Frank Aiken was born on 13 February 1896 in County Armagh. He was educated by the Christian Brothers in Newry and in 1914 he joined the Irish Volunteers. In 1921 he became commandant of one of the IRA's Northern Divisions. In this role he led many attacks against British forces. When the Irish Civil War broke out in 1922 Aiken tried to remain neutral for as long as possible. In April 1923 he became Chief of Staff of the IRA. On 24 May he called a ceasefire.
Aiken was first elected to Dáil Éireann in 1923. In 1926 he became a founder-member of Fianna Fáil and was appointed MInister for Defence in the first Fianna Fáil government in 1932. During World War 2 Aiken served as Minister forCo-ordination of Defensive Measures. In the government which followed The Emergency, Aiken was appointed Minister for Finance.
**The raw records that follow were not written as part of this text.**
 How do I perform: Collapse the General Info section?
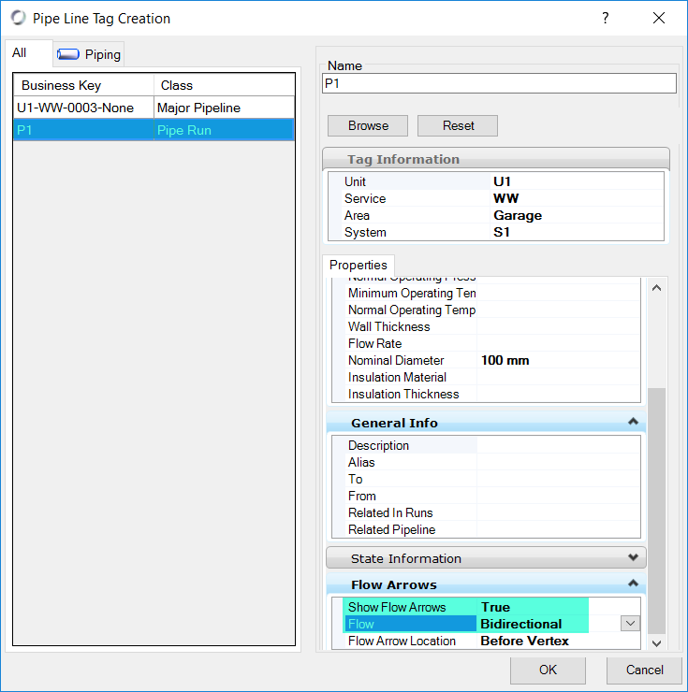point(634,423)
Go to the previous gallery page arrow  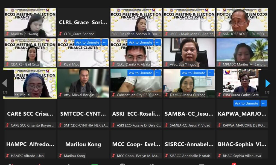click(4, 83)
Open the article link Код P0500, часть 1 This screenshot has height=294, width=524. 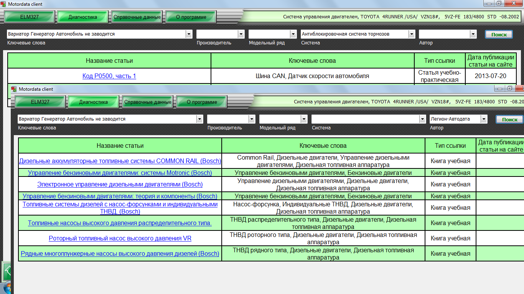pos(109,76)
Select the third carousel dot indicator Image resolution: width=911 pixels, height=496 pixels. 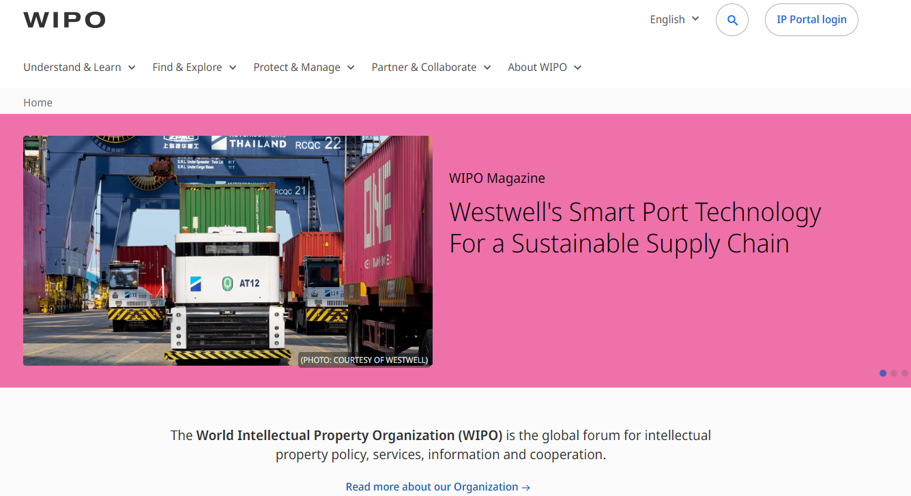[905, 373]
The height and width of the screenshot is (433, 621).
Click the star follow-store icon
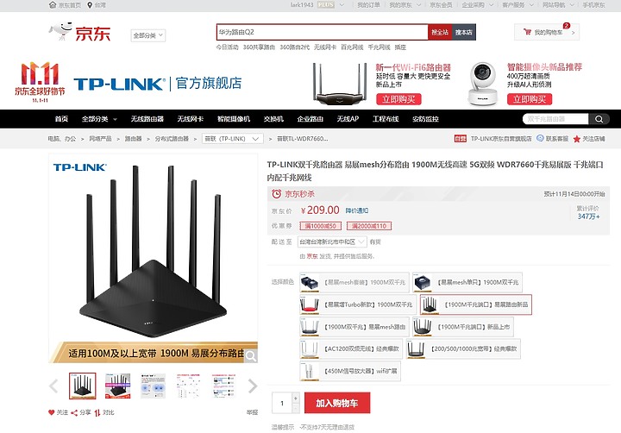(x=577, y=139)
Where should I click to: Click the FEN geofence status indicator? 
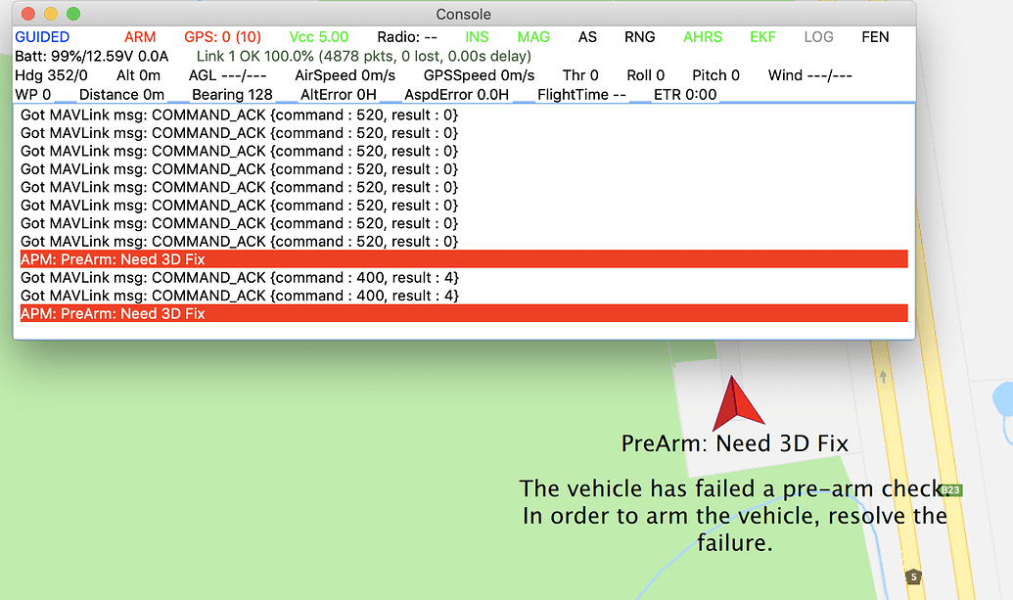click(x=874, y=36)
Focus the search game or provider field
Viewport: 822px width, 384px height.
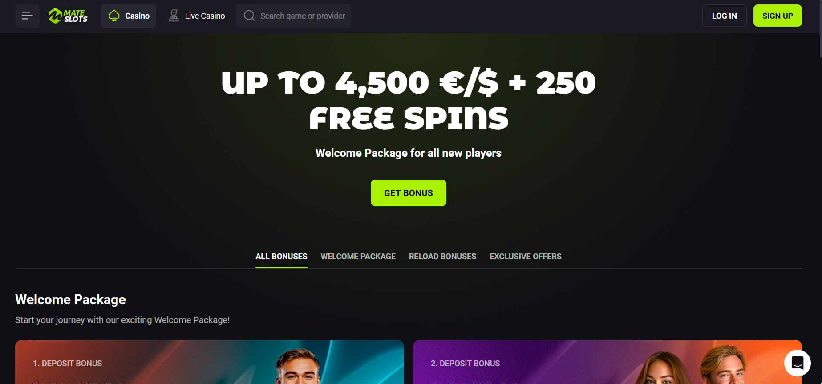(x=294, y=16)
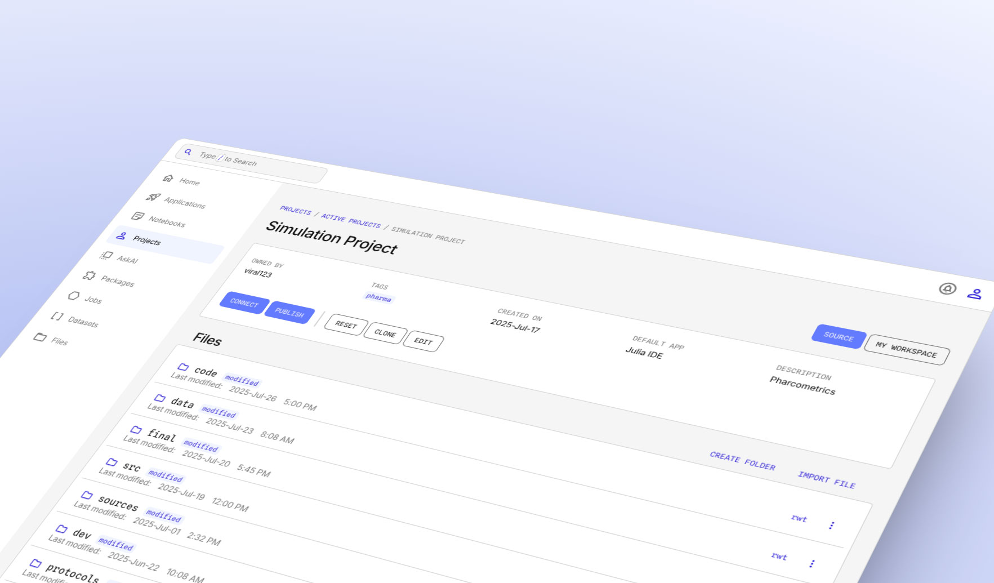Expand the dev folder options menu
This screenshot has height=583, width=994.
[812, 563]
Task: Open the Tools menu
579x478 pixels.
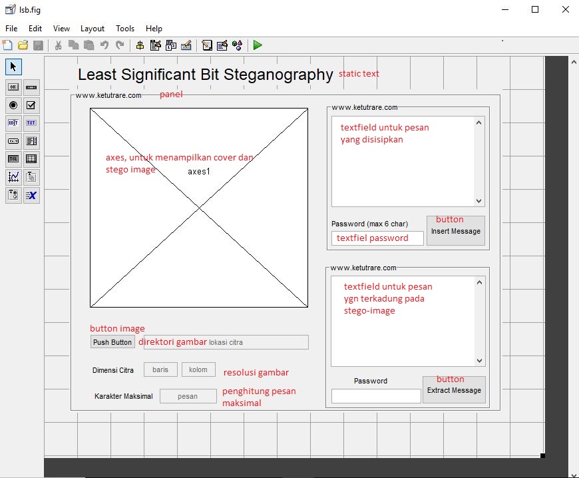Action: tap(124, 29)
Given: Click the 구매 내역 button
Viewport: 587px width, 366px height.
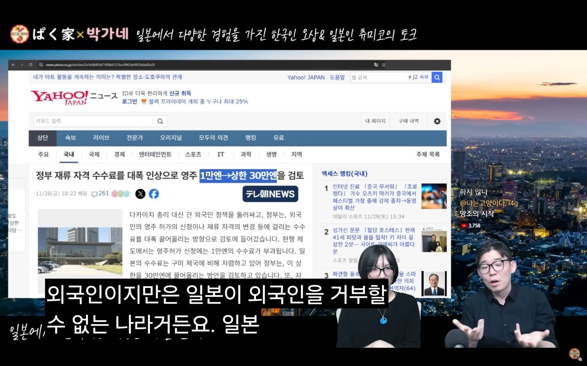Looking at the screenshot, I should [408, 121].
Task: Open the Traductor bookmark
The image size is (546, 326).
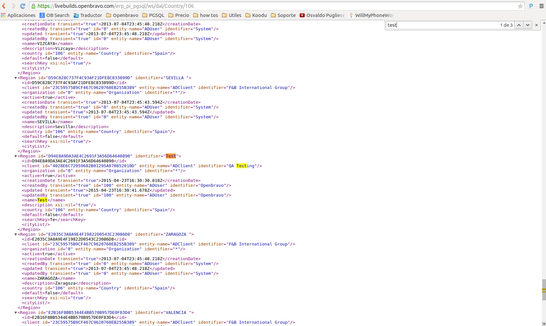Action: click(88, 15)
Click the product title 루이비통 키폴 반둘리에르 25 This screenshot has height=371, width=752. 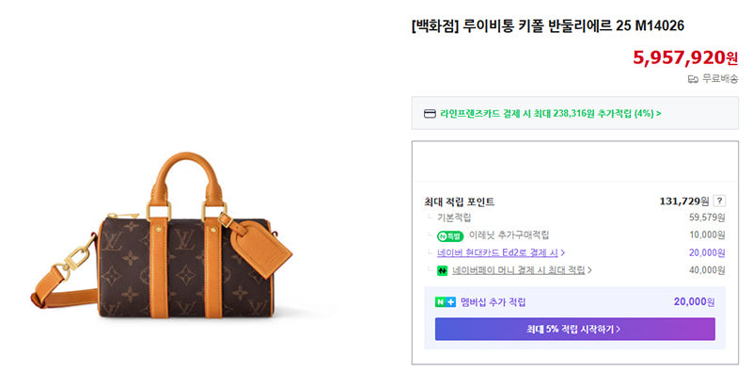[x=548, y=26]
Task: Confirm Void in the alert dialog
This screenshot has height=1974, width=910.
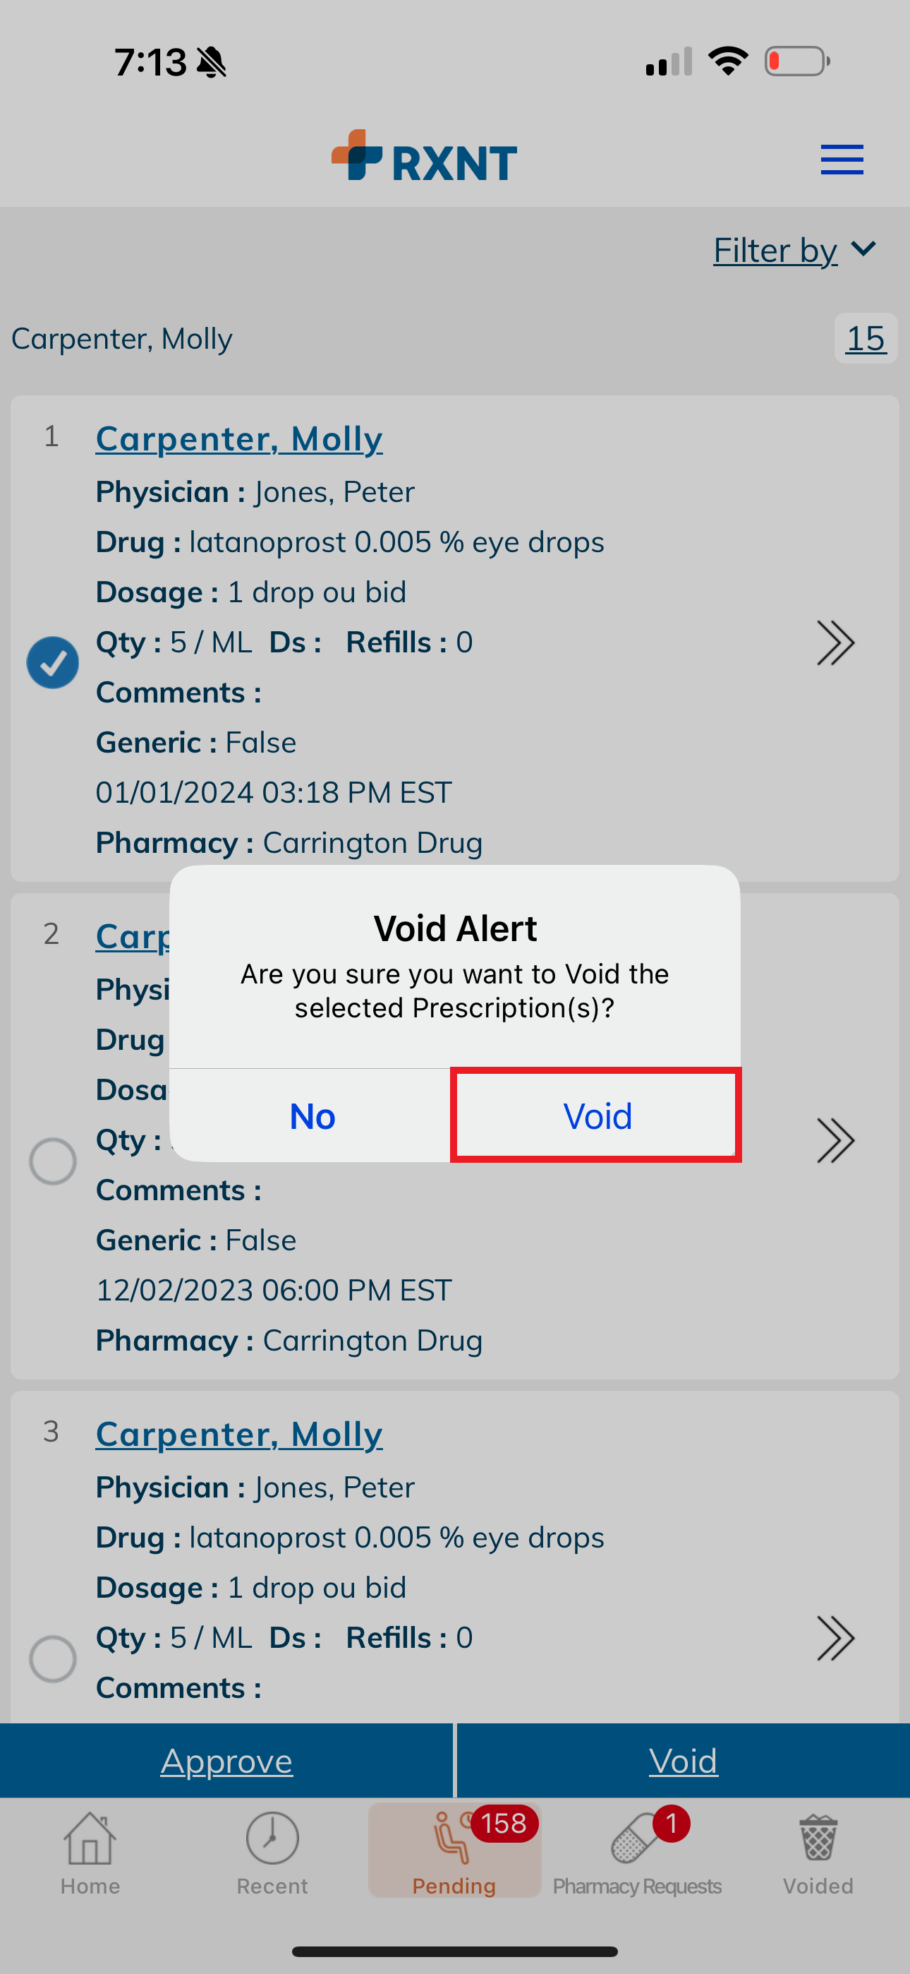Action: pos(597,1116)
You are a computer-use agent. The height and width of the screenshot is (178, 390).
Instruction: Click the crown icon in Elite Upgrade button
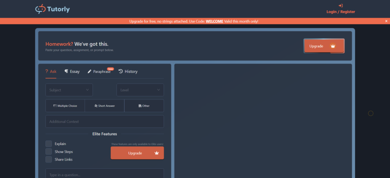(157, 153)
Between 1951 and 1969 (except from 1954 to 1957 when Fianna Fáil were in opposition) Aiken served as Minister for External Affairs. At the United Nations he won the respect and admiration of smaller nations for taking an independent stance, on behalf of Ireland, on a range of controversial issues. In 1959 Aiken was appointed Tánaiste underSean Lemass. He was also appointed Tánaiste under Jack Lynch in 1966. He introduced the so-called 'Aiken Plan' to combine disarmament and peace in the Middle East. He received the honour to sign as first minister the Nuclear Non-Proliferation Treaty in 1968 in Moscow. Aiken retired from Ministerial office in 1969 and from politics completely in 1973. Aiken received many award and accolades from Irish universities and was a life-long promoter of the Irish language.